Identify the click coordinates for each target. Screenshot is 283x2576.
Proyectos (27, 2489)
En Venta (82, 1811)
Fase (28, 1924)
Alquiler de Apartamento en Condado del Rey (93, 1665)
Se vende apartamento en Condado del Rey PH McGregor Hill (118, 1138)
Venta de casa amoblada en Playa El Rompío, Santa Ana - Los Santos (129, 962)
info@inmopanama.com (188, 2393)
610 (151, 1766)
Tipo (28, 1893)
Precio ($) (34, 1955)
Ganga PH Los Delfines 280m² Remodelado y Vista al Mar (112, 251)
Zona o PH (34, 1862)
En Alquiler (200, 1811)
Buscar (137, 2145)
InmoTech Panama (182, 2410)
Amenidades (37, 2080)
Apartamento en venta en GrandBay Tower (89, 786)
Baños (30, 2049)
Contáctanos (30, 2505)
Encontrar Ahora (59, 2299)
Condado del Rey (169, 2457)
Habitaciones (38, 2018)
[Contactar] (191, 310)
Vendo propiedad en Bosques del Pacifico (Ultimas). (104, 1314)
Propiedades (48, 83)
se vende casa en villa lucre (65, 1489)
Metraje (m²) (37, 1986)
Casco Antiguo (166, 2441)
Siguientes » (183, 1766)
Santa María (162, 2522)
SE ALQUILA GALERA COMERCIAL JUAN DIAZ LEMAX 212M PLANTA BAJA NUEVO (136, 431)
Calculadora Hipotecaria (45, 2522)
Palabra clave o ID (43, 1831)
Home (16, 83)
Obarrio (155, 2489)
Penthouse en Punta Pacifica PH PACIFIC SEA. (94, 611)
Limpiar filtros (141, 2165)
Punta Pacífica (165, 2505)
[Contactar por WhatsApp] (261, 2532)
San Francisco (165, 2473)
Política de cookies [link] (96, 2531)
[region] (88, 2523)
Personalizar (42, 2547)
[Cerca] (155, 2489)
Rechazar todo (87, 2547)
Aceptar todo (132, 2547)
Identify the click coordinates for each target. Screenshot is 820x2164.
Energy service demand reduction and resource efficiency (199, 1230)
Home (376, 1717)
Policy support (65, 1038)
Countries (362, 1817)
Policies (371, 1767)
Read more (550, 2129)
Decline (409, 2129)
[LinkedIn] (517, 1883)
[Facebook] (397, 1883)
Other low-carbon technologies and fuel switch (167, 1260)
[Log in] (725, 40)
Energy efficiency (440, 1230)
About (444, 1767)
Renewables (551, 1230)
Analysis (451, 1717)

○ ○ ○

* **What the task requires**: Print exactly the lines from the one containing "Decline (409, 2129)" through the last line of the records above, both included.

* **Answer for the task**:
Decline (409, 2129)
[LinkedIn] (517, 1883)
[Facebook] (397, 1883)
Other low-carbon technologies and fuel switch (167, 1260)
[Log in] (725, 40)
Energy efficiency (440, 1230)
About (444, 1767)
Renewables (551, 1230)
Analysis (451, 1717)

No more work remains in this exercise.